Hi everyone,
I have encountered similar issue whereby someone posted before. I had check my data frame all are numeric. Despite i followed the method proposed the result still the same. Appreciate anyone if can assist.
p/s: If I run for normal lm without log, it will be fine. However i need to build a better model as the p-value is more than 0.05
'data.frame': 50 obs. of 4 variables:
RDSpend : num 165349 162598 153442 144372 142107 ...
Administration: num 136898 151378 101146 118672 91392 ...
MarketingSpend: num 471784 443899 407935 383200 366168 ...
Profit : num 192262 191792 191050 182902 166188 ...
model_profit2 <- lm(Profit ~ RDSpend + log(MarketingSpend), data = Startups50)

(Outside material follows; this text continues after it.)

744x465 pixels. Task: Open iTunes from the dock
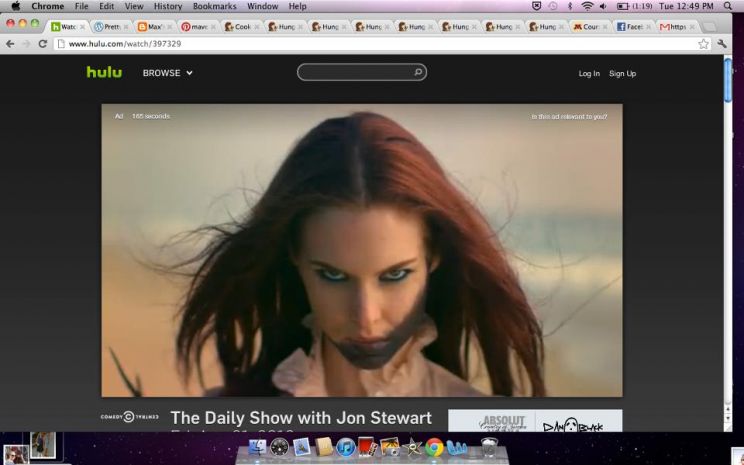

Error in lm.fit(x, y, offset = offset, singular.ok = singular.ok, ...) :
NA/NaN/Inf in 'x'
Startups50$RDSpend <- as.numeric(gsub("\.", "", Startups50$RDSpend))
FIT <- lm(Profit ~ RDSpend + log(MarketingSpend), data = Startups50)
Error in lm.fit(x, y, offset = offset, singular.ok = singular.ok, ...) :
NA/NaN/Inf in 'x'